A strong call’s been made for the government to establish the country’s first independant Rural Health Commissoner, to champion the needs of more than 600,000 New Zealanders living in rural areas.
It comes from the Rural Health Alliance Aotearoa New Zealand (RHAĀNZ) – the umbrella organisation representing more than 30 of the country’s leading rural health, business and agricultural groups. RHAĀNZ members voted unanimously to back the call for the new Commissioner role at the organisation’s 4th annual RuralFest meeting in Wellington yesterday.

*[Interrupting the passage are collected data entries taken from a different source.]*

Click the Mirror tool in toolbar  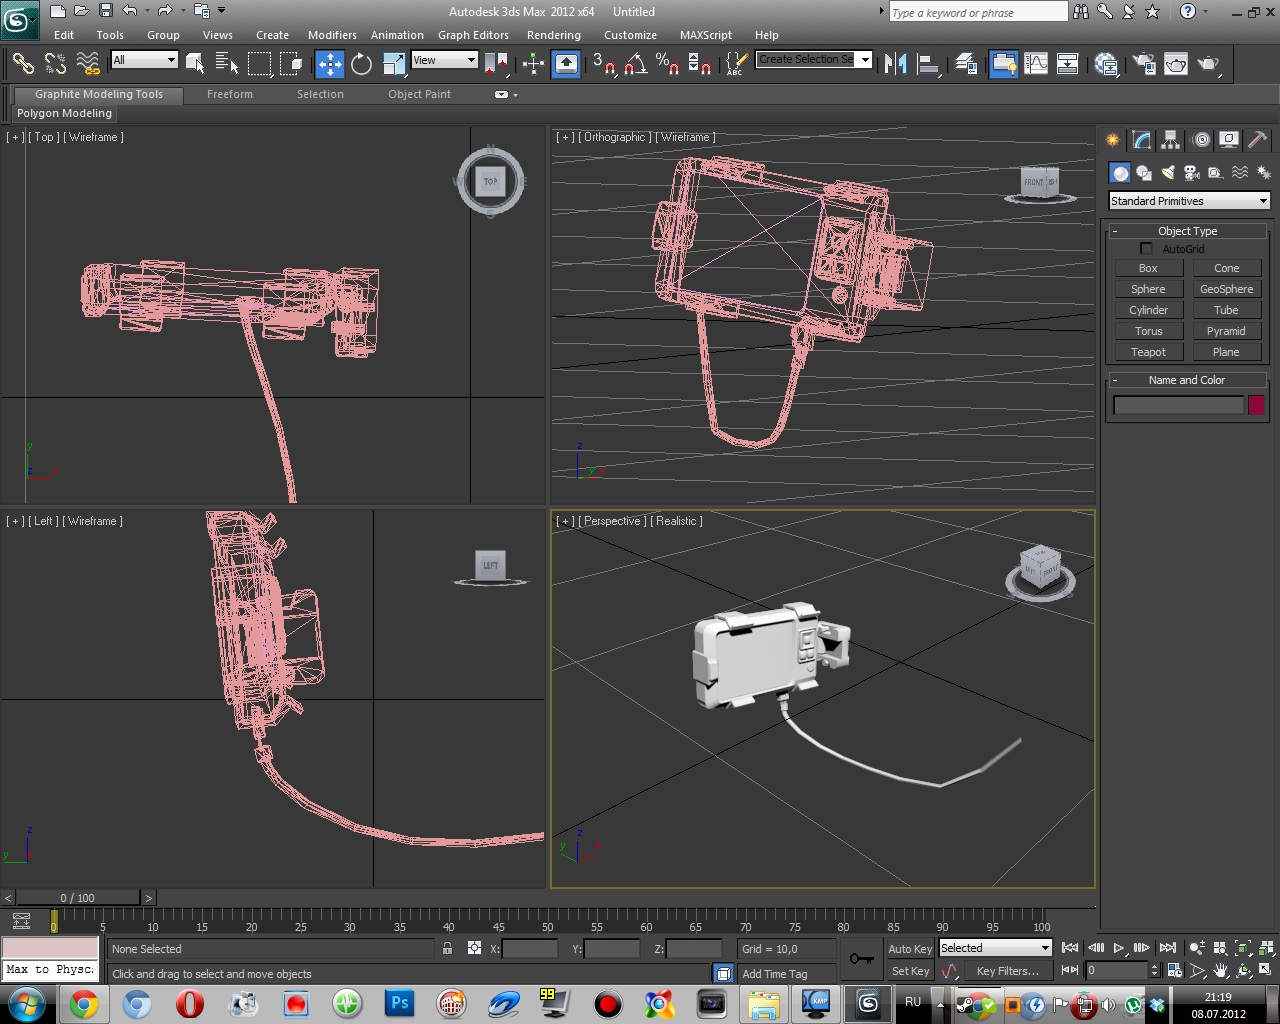895,64
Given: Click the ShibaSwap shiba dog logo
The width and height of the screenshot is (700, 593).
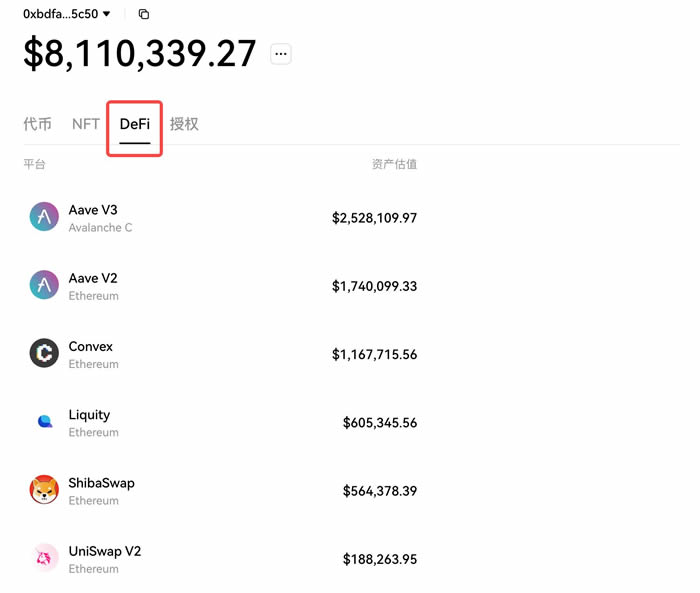Looking at the screenshot, I should point(44,490).
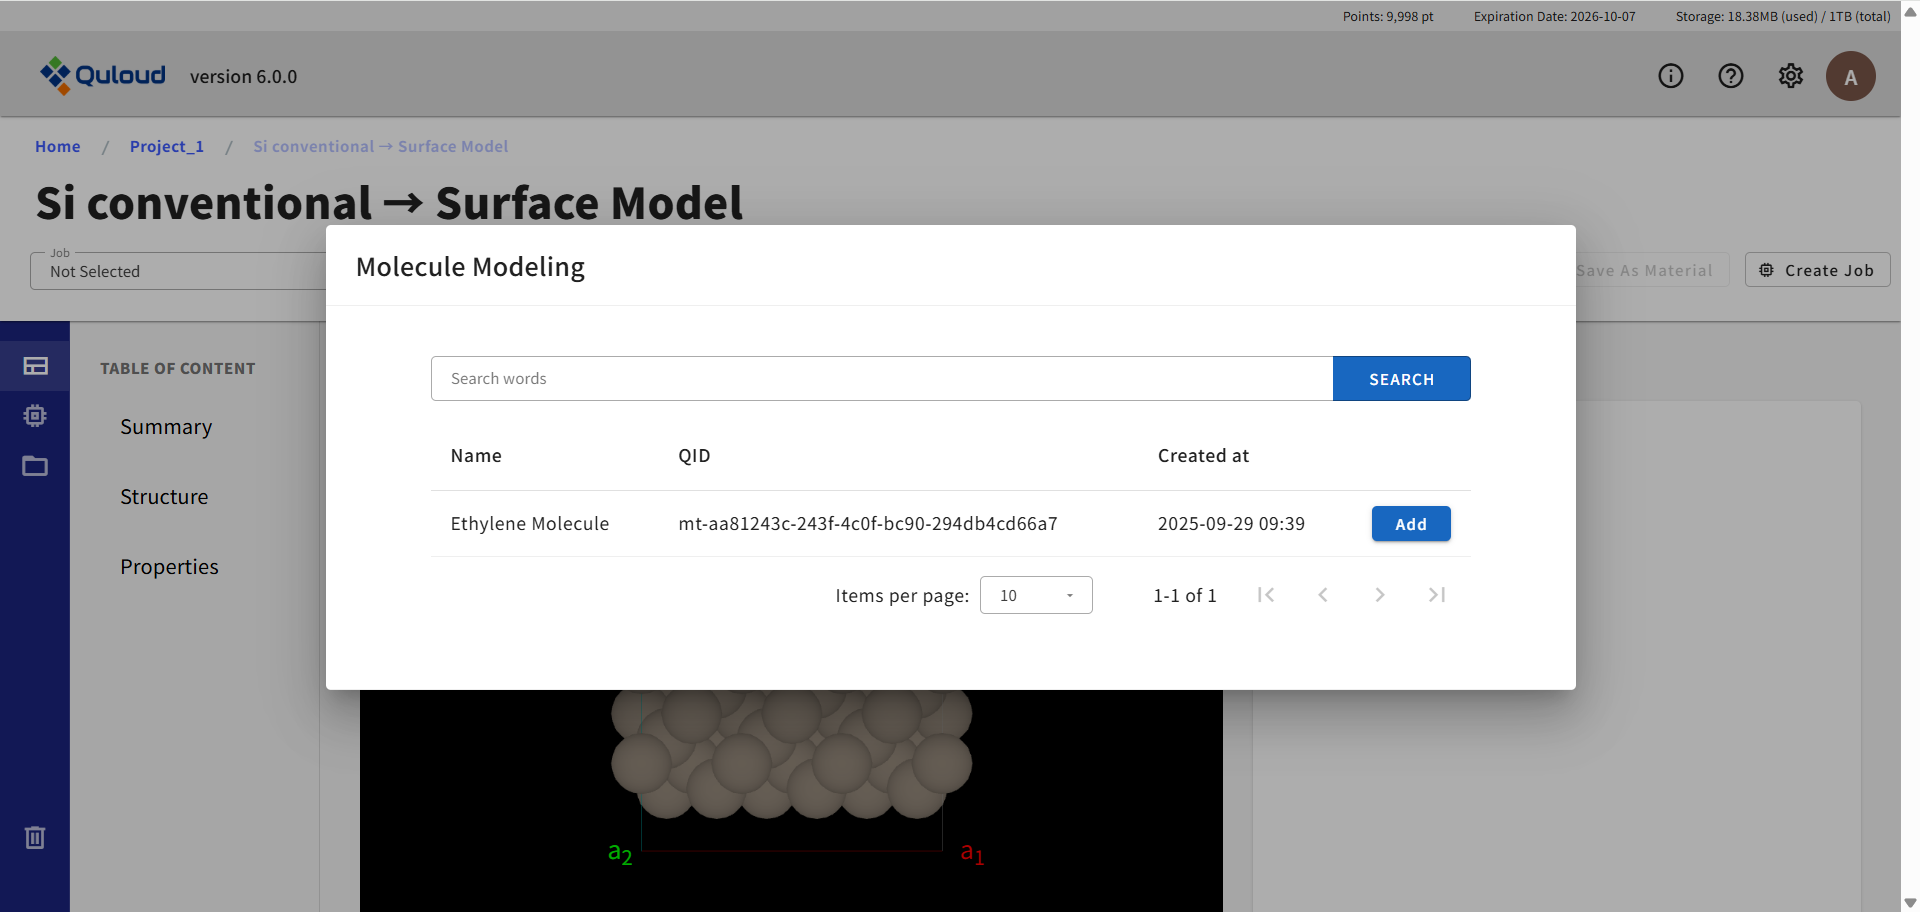Select the table of content sidebar icon
This screenshot has height=912, width=1920.
click(35, 366)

“RHAĀNZ delegates recognise that the crisis in rural health is now at such a critical point that it’s time for fresh thinking and a bold approach” says RHAĀNZ council member and Kaikōura GP Dr Chris Henry. “All agreed that despite successive government policies, the dual longstanding issues around workforce and inequity of access still dominate and that a Rural Health Commissioner role would deliver a simple and effective means of establishing leadership, much-needed cohesion, advocacy and accountability to the rural health sector. The new independent role, based on a successful Australian model, would broker workable solutions to support the rural workforce and improve the lives of hundreds of thousands of rural New Zealanders”.
RHAĀNZ says the findings of the government’s own Interim Health and Disability System Review further reinforce it’s call for this fresh approach, with the report’s clear summation that rural communities are currently forced to make do with a level of service accessibility described as “simply unacceptable”.
Dr Henry says RHAĀNZ members were heartened by the governments response to this, and five other key rural health priorities, which were presented to the Minister of Health, fellow coalition government ministers and MP’s, as well as opposition MP’s at Parliament today.
“It was a privilege to be granted such a generous hearing to discuss our concerns and potential solutions to pressing rural health issues” says Dr Henry. “Health Minister David Clark indicated he was interested in exploring the Rural Health Commissioner idea further and displayed a solid understanding of the key drivers under-pinning many of our concerns”.
Alongside calls for the Rural Health Commissioner role, RHAĀNZ delegates presented five further urgent policy “calls to action” at parliament today, all identified at yesterday’s RuralFest meeting.
- Addresssing the Rural Health Workforce Crisis. RHAĀNZ proposes the development of a Rural Health Workforce Strategy to tackle the longstanding and unique challenges and realities of recruiting and retaining a fit-for-purpose workforce to ensure equity of access to healthcare and well-being for all rural people.
- Greater Recognition of the role of Rural Hospitals in Healthcare Delivery. RHAĀNZ proposes the development of a Rural Hospital Strategy to provide guidance for the ongoing role of rural hospitals as the hub of health and wellbeing within the rural communities they serve.
- Ensuring Safe and Reliable Maternity Services for Rural Women. RHAĀNZ proposes that the government acts to prevent the closure of any further primary maternity units (PMU’s) in rural areas (6 have been shut in the past 5 years). RHAĀNZ would like barriers to cross-agency record sharing removed and for the proposed Rural Health Workforce Strategy to address the significant challenges currently facing midwifery workforce recruitment and retention.
- Equitable Distribution of Government Investment in Mental Health and Wellbeing. RHAĀNZ would like a commitment that rural people will benefit from the government’s significant investment into mental health services. It would like a commitment from government that it’s Rural Proofing Policy underpins the actions and values io the new Mental Health Commission and that the Policy is applied to the development of all future mental health services.
- Using Technology to Enhance Access to Health Services. RHAĀNZ proposes that local internet service providers retain access to their current GURL radio spectrums to enable equitable access to technologically-based health services as well as life-saving mobile coverage. RHAĀNZ also proposes the establishment of a network of mobile diagnostic vehicles equipped to deliver tests such as ultrasound, echocardiography, stress exercise and potentially CT, to enable timely and equitable access to diagnosis for rural patients living at a distance from major hospitals.